TERNATE, Jhazirah.com- Gelombang kritik kembali menghantam DPRD Provinsi Maluku Utara. Di tengah penderitaan rakyat selama pandemi COVID-19, terungkap dugaan pengalokasian tunjangan perumahan sebesar Rp60 juta per bulan bagi setiap anggota DPRD periode 2019–2024.
Yang menjadi sorotan tajam publik kini adalah peran Sekretaris DPRD, Abubakar Abdullah, yang diduga kuat mengatur dan menyiapkan skema penganggaran tunjangan mewah tersebut.
Dugaan itu mencuat setelah mantan Ketua DPRD Malut, Kuntu Daud, dan mantan Ketua Komisi I, Ikbal Ruray, menjalani pemeriksaan di Kejaksaan Tinggi Malut pada 28 Oktober lalu. Pemeriksaan ini disebut-sebut membuka jalan menuju pihak-pihak teknis di balik penganggaran tunjangan jumbo tersebut.
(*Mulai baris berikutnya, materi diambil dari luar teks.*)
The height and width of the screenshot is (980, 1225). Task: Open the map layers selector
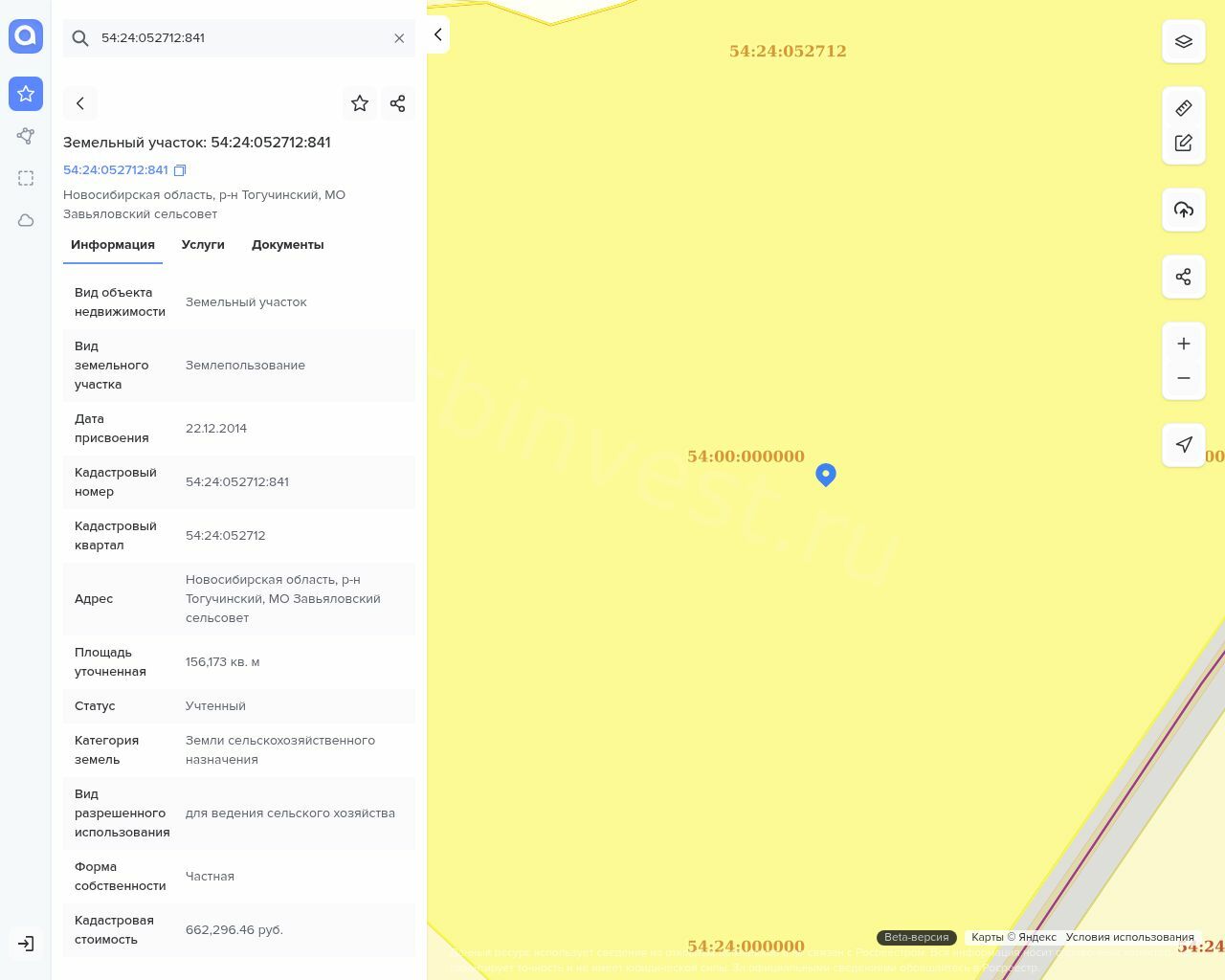tap(1184, 41)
Ketua PB-FORMMALUT, Reza A. Sidik, menyebut penganggaran itu tidak hanya mencerminkan ketidakpekaan moral, tetapi juga indikasi penyalahgunaan kewenangan di tubuh DPRD.
“Selama pandemi, masyarakat terjerat utang dan kehilangan pekerjaan, tapi pejabat justru diduga menikmati fasilitas puluhan juta per bulan. Sekwan harus diperiksa karena ia yang menyusun dan menandatangani kerangka anggarannya,” ujar Reza tegas.
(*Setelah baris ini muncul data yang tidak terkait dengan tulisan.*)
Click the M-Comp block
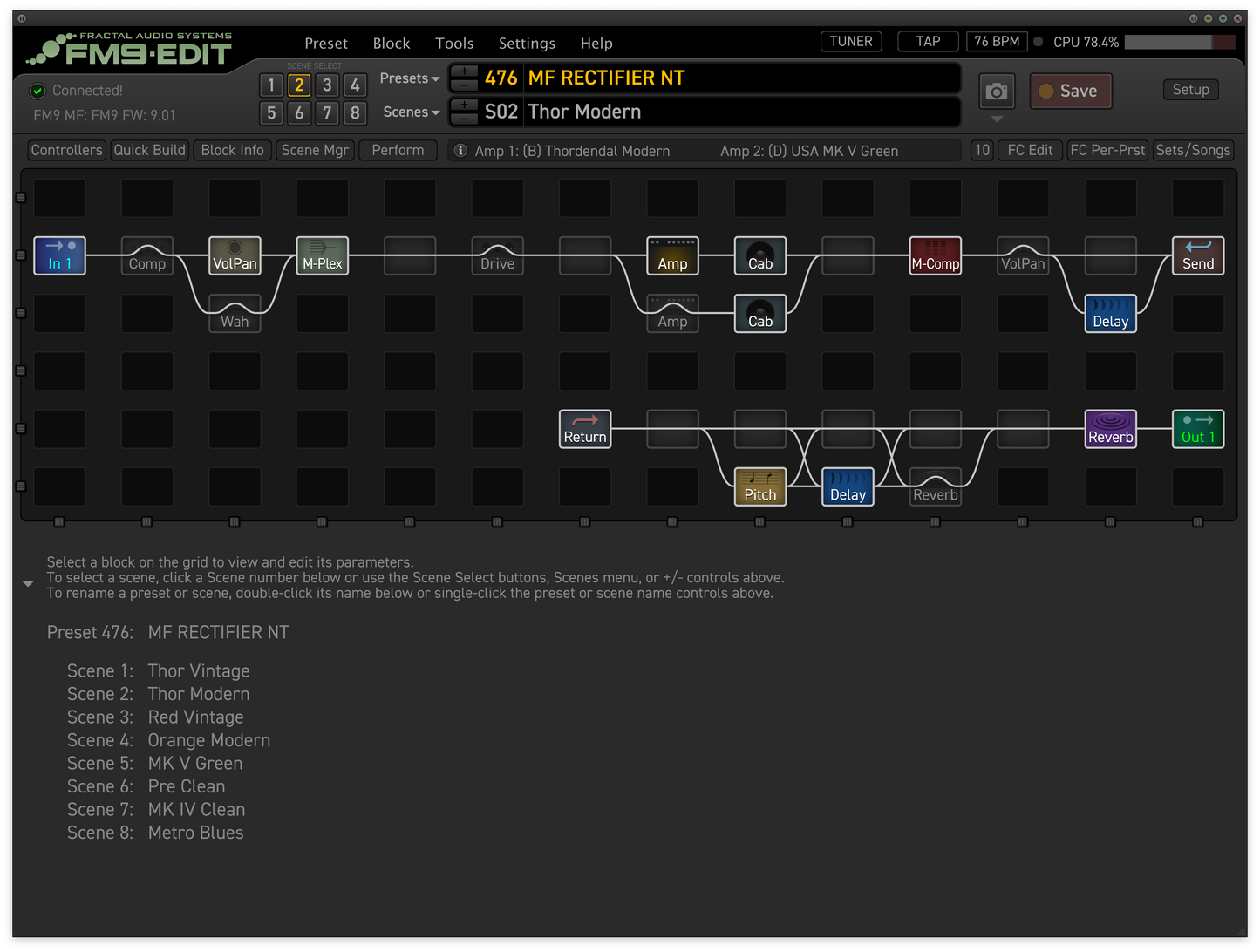Viewport: 1260px width, 952px height. 935,255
Menurutnya, kebijakan itu jelas melanggar semangat PP Nomor 18 Tahun 2017 yang menekankan penyesuaian tunjangan berdasarkan kemampuan keuangan daerah. Selama dua tahun pandemi, keuangan daerah Malut justru tercatat dalam kondisi kritis.
“Kalau keuangan daerah defisit, dari mana logikanya bisa muncul tunjangan Rp60 juta per bulan? Ini jelas ada rekayasa sistematis,” kata Reza.
Publik kini menanti langkah tegas Kejaksaan Tinggi Maluku Utara untuk menuntaskan penyelidikan. Semua pihak yang terlibat harus diperiksa tanpa pandang jabatan, termasuk Sekwan Abubakar Abdullah yang disebut-sebut menjadi arsitek teknis penganggaran “tunjangan mewah” di tengah bencana kemanusiaan itu.